Alberta turns 100 today and things have never been brighter in Wild Rose Country. With a surplus of at least 3 billion this year and possible double that, the province is in a position to accomplish pretty much anything it wants. And, heck, the Flames nearly won a Cup last year and the Oilers landed Chris Pronger…times are good.
But you wouldn’t think things were this rosy if you listened to Albertans, from the politicians to the pundits. The latest complaint has been about the non-existant “NEP 2”. Even though there is no such program and no one in Ottawa has hinted that anything will be done to “rob” Alberta of its wealth, it provides a great straw man for people to take shots at.
This has predictably led to many bloggers posting their fond memories of the NEP. The Burkean Canuck gives a good analysis on the effects of the NEP here.
Here’s an excerpt from his post, written somewhat in response to my NEP post from early August.
The biggest lie of all is that central Canada helped Alberta during the dirty thirties. Ain't so. The Government of Alberta went hat in hand to central Canadian banks to restructure Alberta's debt, and they sought loan guarantees from the Government of Canada to take to the central Canadian banks. Both the central Canadian banks and the Canadian government turned Alberta down flat.

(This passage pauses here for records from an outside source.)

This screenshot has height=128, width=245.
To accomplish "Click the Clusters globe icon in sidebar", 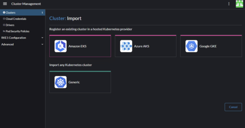I will tap(4, 12).
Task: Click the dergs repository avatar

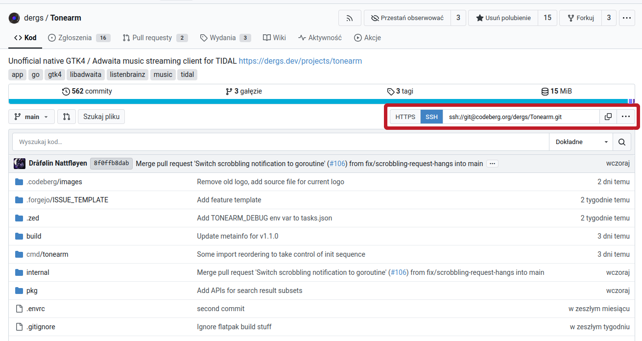Action: point(14,18)
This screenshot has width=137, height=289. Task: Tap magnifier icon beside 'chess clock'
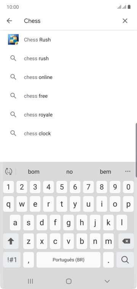tap(13, 133)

Things got so bad that by 1938, there was talk of merging Alberta, Saskatchewan, and Manitoba into one province, and the three Maritime provinces into another.
But the legend of central Canada's helping Alberta when the province was down and out is just that: a legend, a fiction that some occasionally find useful for their own purposes.
I don’t want to dwell on this too much, but I need to come back to it since one of the big defenses of the NEP (or equalization for that matter) is that Alberta had to pay a bit when times were good because the federal government was there, and will be there, for them when times are tough.
In the 30s, the Western Provinces had their loans guaranteed by the federal government to avoid bankruptcy. While digging for a reference to this in old University textbooks in my closet, I also came across this tid-bit in James Struthers' Canadian Unemployment Policy in the 1930s:
By 1937 Ottawa would be paying 85 percent of all relief costs in Saskatchewan; 71 percent in Alberta; 69 percent in British Columbia; and 68 percent in Manitoba; while still insisting that relief was a local responsibility. In Ontario and Quebec, in contrast, Ottawa paid only 29 percent and 32 percent, respectively, of relief costs.
There was also Diefenbaker’s National Oil Program that forced Ontario to buy Alberta oil, thereby helping the oilpatch grow, even if it meant higher prices for Canadian consumers. I also suspect a study on the amount of agricultural subsidies the federal government has dished out of the past century would find a staggering dollar total. And just recently, there was the billion dollar Mad Cow bailout.
Obviously Alberta puts a lot more into confederation than they get out, from a purely dollars and cents perspective. But this isn’t part of some grand conspiracy to rob Alberta of her wealth. This province hit the jackpot, not because Albertans work harder or because they elect Conservative governments, but because a lot of dinosaurs croaked here hundreds of millions of years ago. Like it or not, Canadians believe that the rich should help the poor, so that means Alberta is going to have to share some of the wealth.
I’m not advocating a new NEP, or an oil tax, or a change to the equalization formula – I’d just like to see an end to the over the tops screams that Ottawa is out to “rob” Alberta, when this is simply the nature of Confederation. Albertans should be grateful for the riches we’ve been blessed with and focus on using them to make this province even better.